* Objective:
Copy the items below verbatim, starting at the line that contains "How do I perform: Select the 'visit'" and ending at the line that contains "(x=1350, y=115)", with both of those lines included.

* Task inputs:
--- START ---
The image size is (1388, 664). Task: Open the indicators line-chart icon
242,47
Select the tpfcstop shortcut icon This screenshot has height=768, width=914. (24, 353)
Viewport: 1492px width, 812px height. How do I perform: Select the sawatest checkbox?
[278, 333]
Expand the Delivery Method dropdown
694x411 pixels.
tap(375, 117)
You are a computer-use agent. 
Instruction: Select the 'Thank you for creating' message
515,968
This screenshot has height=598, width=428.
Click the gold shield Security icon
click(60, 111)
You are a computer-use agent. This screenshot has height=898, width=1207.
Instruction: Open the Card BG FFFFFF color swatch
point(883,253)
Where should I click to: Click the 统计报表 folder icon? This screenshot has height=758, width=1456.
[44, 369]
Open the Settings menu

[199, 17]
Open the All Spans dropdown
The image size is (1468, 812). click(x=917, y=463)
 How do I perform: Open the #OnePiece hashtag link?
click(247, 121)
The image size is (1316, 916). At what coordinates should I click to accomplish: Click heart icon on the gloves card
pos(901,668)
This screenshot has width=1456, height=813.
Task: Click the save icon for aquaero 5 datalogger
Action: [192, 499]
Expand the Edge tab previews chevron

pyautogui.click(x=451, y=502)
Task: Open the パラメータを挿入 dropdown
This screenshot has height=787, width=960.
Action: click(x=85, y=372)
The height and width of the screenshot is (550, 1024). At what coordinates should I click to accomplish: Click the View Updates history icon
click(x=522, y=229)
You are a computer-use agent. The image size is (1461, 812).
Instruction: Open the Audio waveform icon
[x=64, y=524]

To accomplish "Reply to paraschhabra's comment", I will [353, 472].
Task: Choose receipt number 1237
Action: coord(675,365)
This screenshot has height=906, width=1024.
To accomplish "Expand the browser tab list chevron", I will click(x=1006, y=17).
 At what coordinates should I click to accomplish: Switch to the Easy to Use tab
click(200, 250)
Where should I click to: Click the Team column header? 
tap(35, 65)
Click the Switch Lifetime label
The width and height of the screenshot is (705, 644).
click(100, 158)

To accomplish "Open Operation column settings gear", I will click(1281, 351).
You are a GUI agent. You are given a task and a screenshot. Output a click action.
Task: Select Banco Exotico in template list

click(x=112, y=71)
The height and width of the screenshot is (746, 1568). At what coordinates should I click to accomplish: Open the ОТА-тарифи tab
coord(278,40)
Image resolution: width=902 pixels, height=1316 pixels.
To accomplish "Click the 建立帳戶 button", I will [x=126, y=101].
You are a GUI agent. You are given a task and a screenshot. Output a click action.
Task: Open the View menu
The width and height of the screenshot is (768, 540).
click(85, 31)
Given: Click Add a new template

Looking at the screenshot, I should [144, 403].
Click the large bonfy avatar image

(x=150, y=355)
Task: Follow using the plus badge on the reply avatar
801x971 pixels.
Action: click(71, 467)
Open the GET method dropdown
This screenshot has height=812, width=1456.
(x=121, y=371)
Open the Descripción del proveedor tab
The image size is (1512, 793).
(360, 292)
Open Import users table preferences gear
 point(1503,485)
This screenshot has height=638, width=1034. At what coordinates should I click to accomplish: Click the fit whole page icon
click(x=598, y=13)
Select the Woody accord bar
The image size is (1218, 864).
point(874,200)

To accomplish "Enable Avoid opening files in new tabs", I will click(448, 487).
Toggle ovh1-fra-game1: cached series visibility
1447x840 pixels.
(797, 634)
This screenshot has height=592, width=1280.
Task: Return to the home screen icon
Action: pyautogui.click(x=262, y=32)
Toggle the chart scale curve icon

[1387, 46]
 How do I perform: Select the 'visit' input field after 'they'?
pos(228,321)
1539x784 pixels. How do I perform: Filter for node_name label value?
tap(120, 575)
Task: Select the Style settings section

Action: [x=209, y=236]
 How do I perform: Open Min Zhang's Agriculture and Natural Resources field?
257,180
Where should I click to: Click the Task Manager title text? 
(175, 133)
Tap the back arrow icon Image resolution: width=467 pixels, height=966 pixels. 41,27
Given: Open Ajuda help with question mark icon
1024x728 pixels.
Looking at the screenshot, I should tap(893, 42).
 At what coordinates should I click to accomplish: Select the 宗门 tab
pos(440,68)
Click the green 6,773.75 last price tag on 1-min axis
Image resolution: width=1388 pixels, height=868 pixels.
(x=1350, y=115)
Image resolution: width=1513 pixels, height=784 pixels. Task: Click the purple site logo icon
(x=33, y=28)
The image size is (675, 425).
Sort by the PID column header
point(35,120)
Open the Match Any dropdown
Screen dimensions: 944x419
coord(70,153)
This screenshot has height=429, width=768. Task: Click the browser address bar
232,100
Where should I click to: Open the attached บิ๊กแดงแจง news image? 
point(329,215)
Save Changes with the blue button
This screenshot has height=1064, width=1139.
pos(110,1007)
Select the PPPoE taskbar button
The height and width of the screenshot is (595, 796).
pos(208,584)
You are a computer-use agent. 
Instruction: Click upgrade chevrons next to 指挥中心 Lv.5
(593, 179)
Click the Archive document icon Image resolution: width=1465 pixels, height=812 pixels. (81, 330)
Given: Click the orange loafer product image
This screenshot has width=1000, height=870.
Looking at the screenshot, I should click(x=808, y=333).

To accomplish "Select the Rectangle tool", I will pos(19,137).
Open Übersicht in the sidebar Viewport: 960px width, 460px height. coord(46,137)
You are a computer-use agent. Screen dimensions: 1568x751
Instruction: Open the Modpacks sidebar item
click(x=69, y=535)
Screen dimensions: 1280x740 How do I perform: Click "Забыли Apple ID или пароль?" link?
--- END ---
* Exercise answer:
 How do I perform: Select the 'visit' input field after 'they'?
pos(228,321)
1539x784 pixels. How do I perform: Filter for node_name label value?
tap(120, 575)
Task: Select the Style settings section

Action: [x=209, y=236]
 How do I perform: Open Min Zhang's Agriculture and Natural Resources field?
257,180
Where should I click to: Click the Task Manager title text? 
(175, 133)
Tap the back arrow icon Image resolution: width=467 pixels, height=966 pixels. 41,27
Given: Open Ajuda help with question mark icon
1024x728 pixels.
Looking at the screenshot, I should tap(893, 42).
 At what coordinates should I click to accomplish: Select the 宗门 tab
pos(440,68)
Click the green 6,773.75 last price tag on 1-min axis
Image resolution: width=1388 pixels, height=868 pixels.
(x=1350, y=115)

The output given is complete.